Quality measurement is not uniform across value-based payment models, CAQH CORE reported.

Thirty-three CMS programs and federal individual exchange market plans utilize over 850 quality unique measures, with just one-third used by private payers in employer-sponsored health plans and plans sold on the individual market, a cited National Quality Forum report showed.

Stakeholders explained to the commission that misalignment resulted in redundant information, administrative burden, and an over-proliferation of quality measures. Specifically, quality measure misalignment contributed to medical groups spending 15.1 hours per physician per week on quality reporting and entering information into the EHR, a recent MGMA study revealed.

Harmonization of quality measures should be a top priority to advance value-based payments, CAQH CORE stated.

Healthcare stakeholders should also aim to reduce quality reporting burdens and require quality measures to be actionable.
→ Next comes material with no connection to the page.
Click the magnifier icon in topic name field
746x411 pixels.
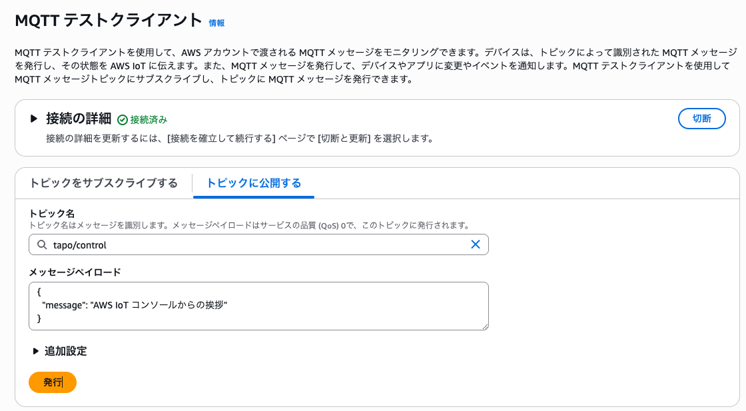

The recommendations for each of the five identified areas of opportunity should be considered as soon as possible to promote value-based payment implementation and success, CAQH CORE emphasized.

“By collaborating now, before proprietary systems and processes become entrenched in value-based payment operations, by reaching out to potential collaborators across the industry and by applying lessons learned through its success in the fee-for-service space, CAQH CORE hopes to energize an effort to ease value-based payment operational inefficiencies,” the report stated.

*EDIT4/5: Previous version of this article stated, "To transition the industry away from a fragmented operational system built for fee-for-service, CAQH CORE provided recommendations to improve the five areas of opportunity and bring them into the value-based payment environment.”